Self-assembly of Li single-ion-conducting block copolymers for improved conductivity and viscoelastic properties

Abstract

Single-ion conducting polyelectrolytes (SICPs) with mobile Li cation have recently gathered significant attention as an “ideal” electrolyte for safe solid-state rechargeable lithium batteries, because they eliminate salt concentration gradients and concentration overpotentials, allowing transference number (tLi+) values close to unity. In this work, a series of single ion conducting block copolymers, namely [(LiM)n-r-(PEGM)m]-b-(PhEtM)k (A-b-B), is synthesized via reversible addition-fragmentation chain transfer (RAFT) copolymerization of 1-[3-(methacryloyloxy)propylsulfonyl]-(trifluoromethanesulfonyl)imide (LiM), poly(ethylene glycol)methyl ether methacrylate (PEGM) and 2-phenylethyl methacrylate (PhEtM) with controlled PEGM:LiM ratio, molecular weights (Mn = 25.8 ÷ 85.9 kDa) and narrow polydispersity (Mw/Mn = 1.12 ÷ 1.21).
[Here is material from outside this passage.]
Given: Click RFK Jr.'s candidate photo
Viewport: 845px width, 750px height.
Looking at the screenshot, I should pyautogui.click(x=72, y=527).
The bulk ionic conductivity, solid-state morphology and thermal properties of block copolymers are studied as a function of their composition. Block copolymers having molecular weights in the range of 46 ÷ 63 kDa and any ratio of PEGM:LiM (from 3:1 to 7:1) tend to evolve in quasi-hexagonally-packed cylinders, while copolymers with higher molecular weights (Mn > 74 kDa) and the ratio of PEGM:LiM = 5:1 and MA/MB ≤ 2.0 show lamellar phase separation. The lamellar long-range ordering in poly[(LiM17-r-PEGM86)-b-PhEtM131] and poly[(LiM17-r-PEGM86)-b-PhEtM194] results not only in the improved viscoelastic (mechanical) performance compared to parent copolymer poly[LiM17-r-PEGM86] (complex viscosity = 2.5 × 108 mPa s and 8.7 × 104 mPa s at 25 °C, respectively), but also in the demonstration of sufficiently high ionic conductivity despite the decrease in Li+ amount (σ = 3.8 × 10−7 and 4.1 × 10−7 S/cm at 25 °C, correspondingly). The selected poly[(LiM17-r-PEGM86)-b-PhEtM131] further shows high tLi+ (0.96 at 70 °C) and wide electrochemical stability (4.4 V vs. Li+/Li at 70 °C), which results in reversible and stable cycling at high specific capacities (up to 150 and 118 mAh g−1 at C/20 and C/5 rates, respectively) when assembled in lab-scale truly-solid-state Li metal cells with Li/copolymer/LiFePO4 configuration.